Sebastián, Vulcano de Aridoamérica, hijo pródigo del Norte

Sebastián, Vulcano de Aridoamérica, hijo pródigo del Norte
La geometría del amarillo solar converge exacta en la verticalidad suprema. De
marfil invicto, de una puerta siempre abierta que custodia las centurias y la
urbanidad atemporal, una soberanía donde los vientos, las nubes y el territorio
la consagran como axis mundi.
El coyote, vigía de la orografía volcánica; el pez vela, de orgullo invicto y
oceánico; la Tecámac, con sus pétalos de dimensiones imposibles; y el caballito
forjado en la poética de un hierro que se descubre tierno bajo las manos del
escultor adecuado.
Que forjara como vulcano en Aridoamérica el papalotl, la “X” de la última
frontera, la palmera cenital. Que dio vida al coyote que se niega a rendirse ante
la peor de las calamidades: el hambre, y al Chimalli, orgullo bélico entre los
bélicos.
Estamos aquí celebrando orgullosos la vida, la obra del virtuoso de
Aridoamérica, que hace poesía tridimensional. La mímesis llevada a sus últimas
consecuencias, como si el petricor pudiera converger con el acero más orgulloso,
como si en Sebastián la geosmina pudiera hablar el lenguaje más pulcro y
tímido.
Como ese sol azteca anterior a la derrota, a la fe transatlántica, y al alfabeto
fenicio, como si la puerta del milenio fuera la antinostalgia para volverse un
mitologema lleno de vanidad.Porque estamos ante el escultor que solo genera
naifes sin amargura, sin pus, donde el hierro y el color son llevados a sus últimas
consecuencias estéticas.
He aquí entonces el escultor de las proporciones metafísicas y de la
magnificencia dorada. Sebastián, el hijo pródigo de Aridoamérica. Sebastián el
escultor de la supremacía bioluminiscente.

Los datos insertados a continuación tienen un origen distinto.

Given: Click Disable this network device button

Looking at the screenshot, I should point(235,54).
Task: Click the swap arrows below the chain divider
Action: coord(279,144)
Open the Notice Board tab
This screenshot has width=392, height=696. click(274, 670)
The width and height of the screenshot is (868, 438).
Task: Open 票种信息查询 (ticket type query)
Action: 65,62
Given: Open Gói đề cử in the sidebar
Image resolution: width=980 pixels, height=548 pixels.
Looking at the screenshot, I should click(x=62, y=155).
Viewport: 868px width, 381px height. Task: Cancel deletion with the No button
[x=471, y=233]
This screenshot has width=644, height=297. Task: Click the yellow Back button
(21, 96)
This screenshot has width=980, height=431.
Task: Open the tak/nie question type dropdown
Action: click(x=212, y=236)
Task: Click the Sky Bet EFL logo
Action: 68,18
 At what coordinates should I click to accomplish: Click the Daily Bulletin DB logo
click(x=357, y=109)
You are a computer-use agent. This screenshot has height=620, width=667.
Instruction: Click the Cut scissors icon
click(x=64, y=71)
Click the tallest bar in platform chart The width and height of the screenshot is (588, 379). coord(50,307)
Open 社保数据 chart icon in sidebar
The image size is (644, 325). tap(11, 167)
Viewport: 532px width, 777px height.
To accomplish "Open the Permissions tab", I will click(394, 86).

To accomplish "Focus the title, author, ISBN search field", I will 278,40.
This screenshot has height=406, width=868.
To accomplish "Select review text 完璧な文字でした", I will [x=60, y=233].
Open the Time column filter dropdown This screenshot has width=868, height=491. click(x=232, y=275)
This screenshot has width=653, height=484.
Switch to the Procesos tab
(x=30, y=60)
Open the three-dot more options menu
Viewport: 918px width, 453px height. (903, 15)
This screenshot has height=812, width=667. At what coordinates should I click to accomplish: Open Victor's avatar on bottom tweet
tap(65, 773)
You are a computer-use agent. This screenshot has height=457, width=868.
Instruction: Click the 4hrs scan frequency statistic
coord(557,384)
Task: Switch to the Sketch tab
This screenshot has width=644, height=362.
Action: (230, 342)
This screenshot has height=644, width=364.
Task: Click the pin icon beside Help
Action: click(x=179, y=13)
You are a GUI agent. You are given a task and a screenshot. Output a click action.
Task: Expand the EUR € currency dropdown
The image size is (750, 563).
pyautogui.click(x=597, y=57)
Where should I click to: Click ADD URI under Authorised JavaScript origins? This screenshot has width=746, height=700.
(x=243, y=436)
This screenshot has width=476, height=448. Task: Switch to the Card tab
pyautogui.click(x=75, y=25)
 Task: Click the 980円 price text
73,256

Hoy, con algarabía, celebramos tu eternidad, tu poética tridimensional, y ese
carácter dialéctico que ejerces con el hierro para domarlo, para potencializarlo y,
con tu obra apresar lo efímero.
Los chihuahuenses estamos orgullosos de tu obra, tu vida y tu legado. Hoy más
que nunca Sebastián. Hoy más que siempre Sebastián. La suma de todos los
halagos serían insuficientes para decirte gracias, pero es un agradecimiento lleno
de todos los adjetivos posibles. Porque has logrado que tu ejemplo sea
inspiración en los campos del saber y del arte humanos.
Eres inspiración, de esa inspiración que no proviene de la dopamina barata, ni
de la prepotencia del estatus, sino de la creatividad total: aquella que inventa
universos habitables para engrandecer la existencia, que hace la vida, vida; que
hace de la noche, noche; que hace de la lluvia, lluvia.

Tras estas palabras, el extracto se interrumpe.